- WHAT THE TASK ASKS -
Decide whether each statement below agrees with the article about Theo Fleury, answering yes or no and quoting the deciding words of the article.
1. Fleury was in Toronto to attend the Conn Smythe Sports Celebrities Dinner and auction.
2. Fleury replies to only some of the e-mails he receives.
3. Fleury says more therapists and psychologists need to become more educated.

Fleury thankful for public support

STEVE BUFFERY, QMI Agency

, Last Updated: 8:02 PM ET

TORONTO — One of the things that keeps former NHL star Theo Fleury going every day is the fact that so many other people have experienced the pain and suffering he has, and now he has the chance to help.

Fleury, in Toronto on Wednesday to attend the annual Conn Smythe Sports Celebrities Dinner and auction, has become a major advocate for sexual abuse awareness and spends much of his time talking to groups and individuals and the media about it.

“The e-mails I receive on a daily basis would blow your mind,” said Fleury, adding that he answers "every single one."

“They are (from) people who have had similar experiences, who don’t know where to start, or have been in therapy for 10 years and have no relief, which tells me that we need more therapists and psychologists that need to become more educated.”

[Stored data entries]
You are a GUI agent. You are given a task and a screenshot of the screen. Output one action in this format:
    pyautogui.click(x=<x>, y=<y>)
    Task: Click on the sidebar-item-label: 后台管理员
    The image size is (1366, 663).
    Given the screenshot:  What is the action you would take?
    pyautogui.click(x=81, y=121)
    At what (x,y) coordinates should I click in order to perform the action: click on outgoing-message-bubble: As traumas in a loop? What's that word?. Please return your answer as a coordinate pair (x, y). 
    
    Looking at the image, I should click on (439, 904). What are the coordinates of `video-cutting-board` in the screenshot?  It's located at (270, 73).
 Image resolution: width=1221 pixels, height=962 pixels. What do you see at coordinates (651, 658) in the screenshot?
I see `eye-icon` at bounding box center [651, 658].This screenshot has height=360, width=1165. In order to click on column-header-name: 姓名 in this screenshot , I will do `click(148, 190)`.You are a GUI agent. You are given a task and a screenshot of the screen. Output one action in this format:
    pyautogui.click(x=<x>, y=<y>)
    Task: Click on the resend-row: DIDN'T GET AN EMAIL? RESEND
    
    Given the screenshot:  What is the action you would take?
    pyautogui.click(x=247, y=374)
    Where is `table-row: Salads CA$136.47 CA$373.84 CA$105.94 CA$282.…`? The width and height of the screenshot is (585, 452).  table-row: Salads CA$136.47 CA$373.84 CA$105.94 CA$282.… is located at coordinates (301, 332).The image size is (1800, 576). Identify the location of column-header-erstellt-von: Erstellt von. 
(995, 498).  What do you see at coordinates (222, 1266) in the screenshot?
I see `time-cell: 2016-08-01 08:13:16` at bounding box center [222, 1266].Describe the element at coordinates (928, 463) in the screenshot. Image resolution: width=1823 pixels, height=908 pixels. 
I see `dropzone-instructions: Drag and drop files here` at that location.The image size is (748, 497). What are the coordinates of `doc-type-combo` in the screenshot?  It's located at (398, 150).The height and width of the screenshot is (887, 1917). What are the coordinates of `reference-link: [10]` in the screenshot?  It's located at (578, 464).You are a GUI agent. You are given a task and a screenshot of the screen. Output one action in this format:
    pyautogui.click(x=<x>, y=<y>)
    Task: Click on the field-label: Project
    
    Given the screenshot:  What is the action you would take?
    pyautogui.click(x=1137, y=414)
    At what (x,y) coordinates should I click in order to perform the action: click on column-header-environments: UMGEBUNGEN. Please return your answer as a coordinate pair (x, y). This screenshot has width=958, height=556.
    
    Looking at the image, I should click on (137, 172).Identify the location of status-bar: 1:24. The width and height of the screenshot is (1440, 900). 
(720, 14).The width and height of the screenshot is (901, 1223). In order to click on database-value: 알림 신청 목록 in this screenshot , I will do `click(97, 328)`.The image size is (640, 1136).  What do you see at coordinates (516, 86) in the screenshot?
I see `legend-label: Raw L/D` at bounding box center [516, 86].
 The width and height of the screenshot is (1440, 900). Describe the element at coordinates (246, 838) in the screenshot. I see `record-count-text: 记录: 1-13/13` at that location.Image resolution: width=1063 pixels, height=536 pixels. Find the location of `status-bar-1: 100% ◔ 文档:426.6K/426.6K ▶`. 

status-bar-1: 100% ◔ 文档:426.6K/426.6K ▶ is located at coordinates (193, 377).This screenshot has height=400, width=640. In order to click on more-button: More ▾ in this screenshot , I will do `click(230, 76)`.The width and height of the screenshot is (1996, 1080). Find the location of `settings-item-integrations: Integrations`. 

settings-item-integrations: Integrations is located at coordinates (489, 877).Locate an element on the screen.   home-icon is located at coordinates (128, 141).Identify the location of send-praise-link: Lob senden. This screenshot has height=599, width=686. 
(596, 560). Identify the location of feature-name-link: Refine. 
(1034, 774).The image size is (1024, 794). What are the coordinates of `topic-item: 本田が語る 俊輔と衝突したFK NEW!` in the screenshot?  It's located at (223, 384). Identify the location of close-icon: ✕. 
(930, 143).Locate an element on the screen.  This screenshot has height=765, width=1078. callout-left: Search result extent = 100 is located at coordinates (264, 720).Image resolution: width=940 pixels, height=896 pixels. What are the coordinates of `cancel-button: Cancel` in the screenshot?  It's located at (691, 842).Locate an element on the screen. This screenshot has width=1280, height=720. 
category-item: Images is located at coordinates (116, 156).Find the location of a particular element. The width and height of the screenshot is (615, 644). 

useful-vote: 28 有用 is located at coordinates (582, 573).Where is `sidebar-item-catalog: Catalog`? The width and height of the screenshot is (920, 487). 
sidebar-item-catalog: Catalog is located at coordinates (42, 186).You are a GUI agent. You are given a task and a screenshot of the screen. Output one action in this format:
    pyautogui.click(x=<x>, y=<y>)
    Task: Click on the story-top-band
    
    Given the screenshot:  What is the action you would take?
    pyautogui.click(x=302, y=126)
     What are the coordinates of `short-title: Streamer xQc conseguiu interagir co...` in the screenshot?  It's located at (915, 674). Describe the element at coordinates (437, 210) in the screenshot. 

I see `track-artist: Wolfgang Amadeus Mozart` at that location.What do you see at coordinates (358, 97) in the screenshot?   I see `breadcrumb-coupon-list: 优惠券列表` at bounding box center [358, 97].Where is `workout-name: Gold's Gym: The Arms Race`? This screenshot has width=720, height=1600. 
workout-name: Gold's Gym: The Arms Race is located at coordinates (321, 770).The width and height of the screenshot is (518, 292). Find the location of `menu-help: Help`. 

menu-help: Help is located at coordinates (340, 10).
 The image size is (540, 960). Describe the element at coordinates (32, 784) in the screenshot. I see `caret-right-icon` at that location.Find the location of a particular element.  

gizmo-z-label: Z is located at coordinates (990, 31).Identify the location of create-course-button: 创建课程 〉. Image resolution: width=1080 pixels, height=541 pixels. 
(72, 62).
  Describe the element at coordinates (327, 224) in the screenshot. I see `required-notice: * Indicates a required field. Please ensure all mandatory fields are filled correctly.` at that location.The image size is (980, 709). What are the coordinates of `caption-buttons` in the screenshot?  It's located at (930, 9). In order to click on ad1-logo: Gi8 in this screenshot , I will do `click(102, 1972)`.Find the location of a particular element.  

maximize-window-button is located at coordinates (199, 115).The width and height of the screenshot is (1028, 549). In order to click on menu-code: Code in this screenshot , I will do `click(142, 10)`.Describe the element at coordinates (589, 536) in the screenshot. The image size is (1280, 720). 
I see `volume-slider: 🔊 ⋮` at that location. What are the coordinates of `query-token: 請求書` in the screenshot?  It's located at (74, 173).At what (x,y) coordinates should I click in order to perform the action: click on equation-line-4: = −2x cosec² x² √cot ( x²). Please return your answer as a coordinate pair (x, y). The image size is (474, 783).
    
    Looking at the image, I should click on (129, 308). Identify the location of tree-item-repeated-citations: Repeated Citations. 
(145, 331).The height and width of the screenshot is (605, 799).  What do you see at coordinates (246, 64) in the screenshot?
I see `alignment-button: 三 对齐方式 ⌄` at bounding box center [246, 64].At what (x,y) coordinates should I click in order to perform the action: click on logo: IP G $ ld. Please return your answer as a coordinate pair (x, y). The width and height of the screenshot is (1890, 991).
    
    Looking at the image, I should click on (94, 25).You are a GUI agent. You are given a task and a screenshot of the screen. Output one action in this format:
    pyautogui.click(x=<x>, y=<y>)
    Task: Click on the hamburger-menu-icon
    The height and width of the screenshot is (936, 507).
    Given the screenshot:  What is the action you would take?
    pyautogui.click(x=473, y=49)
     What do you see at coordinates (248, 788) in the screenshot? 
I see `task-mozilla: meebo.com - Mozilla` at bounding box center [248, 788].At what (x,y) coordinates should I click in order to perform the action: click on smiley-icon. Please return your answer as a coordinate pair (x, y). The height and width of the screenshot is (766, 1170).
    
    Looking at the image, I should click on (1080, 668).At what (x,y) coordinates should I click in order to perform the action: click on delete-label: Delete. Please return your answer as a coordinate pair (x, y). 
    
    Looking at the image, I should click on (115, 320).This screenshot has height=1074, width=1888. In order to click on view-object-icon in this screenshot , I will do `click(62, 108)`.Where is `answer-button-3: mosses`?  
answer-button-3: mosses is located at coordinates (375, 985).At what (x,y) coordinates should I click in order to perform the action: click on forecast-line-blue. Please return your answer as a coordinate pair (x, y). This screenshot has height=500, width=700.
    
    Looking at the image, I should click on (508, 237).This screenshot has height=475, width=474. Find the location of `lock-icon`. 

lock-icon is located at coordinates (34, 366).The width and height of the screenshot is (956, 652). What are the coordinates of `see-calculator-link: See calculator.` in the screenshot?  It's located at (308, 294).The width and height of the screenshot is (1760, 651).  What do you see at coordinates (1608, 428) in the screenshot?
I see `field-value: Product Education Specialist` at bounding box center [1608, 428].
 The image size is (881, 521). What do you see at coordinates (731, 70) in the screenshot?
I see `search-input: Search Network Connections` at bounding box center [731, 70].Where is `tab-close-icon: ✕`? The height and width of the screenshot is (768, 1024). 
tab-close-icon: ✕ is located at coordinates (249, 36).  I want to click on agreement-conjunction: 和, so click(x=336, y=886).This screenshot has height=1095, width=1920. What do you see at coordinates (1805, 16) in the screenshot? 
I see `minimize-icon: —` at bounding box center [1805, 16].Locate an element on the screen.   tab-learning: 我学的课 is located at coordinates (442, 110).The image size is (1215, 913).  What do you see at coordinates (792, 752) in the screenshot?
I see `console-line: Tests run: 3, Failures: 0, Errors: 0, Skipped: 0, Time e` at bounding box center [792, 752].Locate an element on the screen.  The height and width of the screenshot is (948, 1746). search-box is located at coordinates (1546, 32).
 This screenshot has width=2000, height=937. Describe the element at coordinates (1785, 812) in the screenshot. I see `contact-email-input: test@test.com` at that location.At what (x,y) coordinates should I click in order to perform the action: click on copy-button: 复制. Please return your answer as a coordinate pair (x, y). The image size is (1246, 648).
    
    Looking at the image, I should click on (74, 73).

- SOLUTION TO THIS TASK -
1. Yes: "in Toronto on Wednesday to attend the annual Conn Smythe Sports Celebrities Dinner and auction"
2. No: he answers "every single one."
3. Yes: "we need more therapists and psychologists that need to become more educated"